Washington Heights

Biking in Astoria

Washington Heights

Victoria hosted a wonderful birthday party for Tamara. I went there with Katie, who drove. Very exotic to drive around Northern Manhattan. Especially up to 181st St and Broadway. I walked up Broadway once, but it’s still a foreign land. Washington Heights: Big apartment buildings. Hills (gosh, do we turn our wheels when we park?). And lots of Dominicans. And when you go that far up North, you realize just how not-to-scale that subway map is.

While looking for parking, I was thinking how I could never get these damn little bike parts I need. I needed rim tape and a brake-arm clip. Bike stores in Astoria are closed on Sunday. And I work all day Monday. But after finding parking on a side street, I noticed a sign for a bike store half a block down. And lights were on, apparently open at 8PM on a Sunday.

It was just like a little Amsterdam store-front bike store. Except that it was Dominican. And included a posse of six young to middle-aged Spanish-speaking men holding court between the ugly new mountain bikes hanging from the ceiling. The man, whose English was raised-in-New-York good, seemed baffled by my demand for rim tape for road-bike wheels and a part for a rear coaster brake. He kept asking me if I had a road bike or a mountain bike. I didn’t think he really wanted the full story. I told him I knew what size rim tape I needed. I just didn’t know what size he had. Neither, apparently, did he. I was insistent. And I made him bring me a ruler to measure the width of the rim tape. I got two rolls of 16mm tape (that’s a little wide for the front wheel, but it should be fine).
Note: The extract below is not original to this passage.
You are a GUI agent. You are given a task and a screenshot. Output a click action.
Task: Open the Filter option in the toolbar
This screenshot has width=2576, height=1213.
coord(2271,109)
He eventually figured out what I meant by brake-arm clip. Though shockingly essential for safty on a coaster-braked bike, this part is a pretty insignificant little piece of metal. It clips the coaster brake to the chainstay of the frame so that the whole wheel, axel, and locking nut apparatus doesn’t start spinning wildly if you brake hard.

It’s sold, according to the package, by the name of “coaster brake strap.” I sure don’t know what it is in Spanish. But he found it without too much trouble. Little bike stores tend to be good for coaster brake parts. They even had the nice wide yellow pants strap I like, but only have one of. So I got one of those too. $10.50 later, the happy transaction was completed. In theory, this is my last bike purchase! Except for a 14mm socket wrench. But that’s a tool and a hardware-store purchase, so it’s in a different category.


The little metal band bends around the chainstay and screws shut to itself and the coasterbrake arm.

Then I go outside to find Katie wearing pink pants in the middle of Washington Heights spritzing her freshly cut hair while standing in a girly-girl pose I didn’t think she was capable of. I suddenly felt a long way from home.